▶ _What you need to do_
Swap "Viewport" for "Display area" everywhere it occurs in the records below, and give the lines again with nothing else changed.

[Click-target records]
# # #

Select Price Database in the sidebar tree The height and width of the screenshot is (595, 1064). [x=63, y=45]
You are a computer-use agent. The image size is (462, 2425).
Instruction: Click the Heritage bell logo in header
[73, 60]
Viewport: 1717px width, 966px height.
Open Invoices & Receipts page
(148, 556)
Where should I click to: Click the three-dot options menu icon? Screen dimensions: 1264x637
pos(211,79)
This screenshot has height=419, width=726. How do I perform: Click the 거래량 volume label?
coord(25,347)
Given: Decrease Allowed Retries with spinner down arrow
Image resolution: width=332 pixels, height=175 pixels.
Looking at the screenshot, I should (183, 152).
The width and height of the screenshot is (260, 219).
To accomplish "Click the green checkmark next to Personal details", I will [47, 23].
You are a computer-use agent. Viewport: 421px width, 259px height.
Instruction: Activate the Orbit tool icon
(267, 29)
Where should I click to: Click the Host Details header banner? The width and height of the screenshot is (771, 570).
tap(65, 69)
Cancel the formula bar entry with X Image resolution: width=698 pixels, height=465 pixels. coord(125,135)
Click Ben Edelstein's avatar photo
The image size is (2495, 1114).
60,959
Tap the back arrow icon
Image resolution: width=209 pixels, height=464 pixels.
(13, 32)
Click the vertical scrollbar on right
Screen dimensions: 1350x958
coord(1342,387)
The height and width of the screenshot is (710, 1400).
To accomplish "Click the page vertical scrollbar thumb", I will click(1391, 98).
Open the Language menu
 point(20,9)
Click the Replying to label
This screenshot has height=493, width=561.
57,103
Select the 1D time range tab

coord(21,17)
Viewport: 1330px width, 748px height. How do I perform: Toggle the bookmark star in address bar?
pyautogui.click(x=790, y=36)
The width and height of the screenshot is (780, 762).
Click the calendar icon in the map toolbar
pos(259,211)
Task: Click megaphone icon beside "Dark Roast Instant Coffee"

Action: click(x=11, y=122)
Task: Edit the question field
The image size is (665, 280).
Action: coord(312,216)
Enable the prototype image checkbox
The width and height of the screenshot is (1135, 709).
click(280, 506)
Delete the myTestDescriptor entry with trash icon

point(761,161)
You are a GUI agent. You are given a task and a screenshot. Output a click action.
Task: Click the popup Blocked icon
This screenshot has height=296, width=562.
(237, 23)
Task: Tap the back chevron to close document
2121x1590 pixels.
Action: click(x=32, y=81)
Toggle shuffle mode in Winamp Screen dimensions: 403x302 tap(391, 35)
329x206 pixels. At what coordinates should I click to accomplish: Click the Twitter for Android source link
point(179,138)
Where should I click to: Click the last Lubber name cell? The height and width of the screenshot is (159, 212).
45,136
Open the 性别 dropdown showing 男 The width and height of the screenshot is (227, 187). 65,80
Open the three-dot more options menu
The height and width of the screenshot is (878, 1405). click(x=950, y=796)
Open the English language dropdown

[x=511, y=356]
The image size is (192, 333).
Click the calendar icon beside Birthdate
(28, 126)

# # #

▶ _Expected answer_
Select Price Database in the sidebar tree The height and width of the screenshot is (595, 1064). [x=63, y=45]
You are a computer-use agent. The image size is (462, 2425).
Instruction: Click the Heritage bell logo in header
[73, 60]
Display area: 1717px width, 966px height.
Open Invoices & Receipts page
(148, 556)
Where should I click to: Click the three-dot options menu icon? Screen dimensions: 1264x637
pos(211,79)
This screenshot has height=419, width=726. How do I perform: Click the 거래량 volume label?
coord(25,347)
Given: Decrease Allowed Retries with spinner down arrow
Image resolution: width=332 pixels, height=175 pixels.
Looking at the screenshot, I should (183, 152).
The width and height of the screenshot is (260, 219).
To accomplish "Click the green checkmark next to Personal details", I will [47, 23].
You are a computer-use agent. Display area: 421px width, 259px height.
Instruction: Activate the Orbit tool icon
(267, 29)
Where should I click to: Click the Host Details header banner? The width and height of the screenshot is (771, 570).
tap(65, 69)
Cancel the formula bar entry with X Image resolution: width=698 pixels, height=465 pixels. coord(125,135)
Click Ben Edelstein's avatar photo
The image size is (2495, 1114).
60,959
Tap the back arrow icon
Image resolution: width=209 pixels, height=464 pixels.
(13, 32)
Click the vertical scrollbar on right
Screen dimensions: 1350x958
coord(1342,387)
The height and width of the screenshot is (710, 1400).
To accomplish "Click the page vertical scrollbar thumb", I will click(1391, 98).
Open the Language menu
 point(20,9)
Click the Replying to label
This screenshot has height=493, width=561.
57,103
Select the 1D time range tab

coord(21,17)
Display area: 1330px width, 748px height. How do I perform: Toggle the bookmark star in address bar?
pyautogui.click(x=790, y=36)
The width and height of the screenshot is (780, 762).
Click the calendar icon in the map toolbar
pos(259,211)
Task: Click megaphone icon beside "Dark Roast Instant Coffee"

Action: click(x=11, y=122)
Task: Edit the question field
The image size is (665, 280).
Action: coord(312,216)
Enable the prototype image checkbox
The width and height of the screenshot is (1135, 709).
click(280, 506)
Delete the myTestDescriptor entry with trash icon

point(761,161)
You are a GUI agent. You are given a task and a screenshot. Output a click action.
Task: Click the popup Blocked icon
This screenshot has height=296, width=562.
(237, 23)
Task: Tap the back chevron to close document
2121x1590 pixels.
Action: click(x=32, y=81)
Toggle shuffle mode in Winamp Screen dimensions: 403x302 tap(391, 35)
329x206 pixels. At what coordinates should I click to accomplish: Click the Twitter for Android source link
point(179,138)
Where should I click to: Click the last Lubber name cell? The height and width of the screenshot is (159, 212).
45,136
Open the 性别 dropdown showing 男 The width and height of the screenshot is (227, 187). 65,80
Open the three-dot more options menu
The height and width of the screenshot is (878, 1405). click(x=950, y=796)
Open the English language dropdown

[x=511, y=356]
The image size is (192, 333).
Click the calendar icon beside Birthdate
(28, 126)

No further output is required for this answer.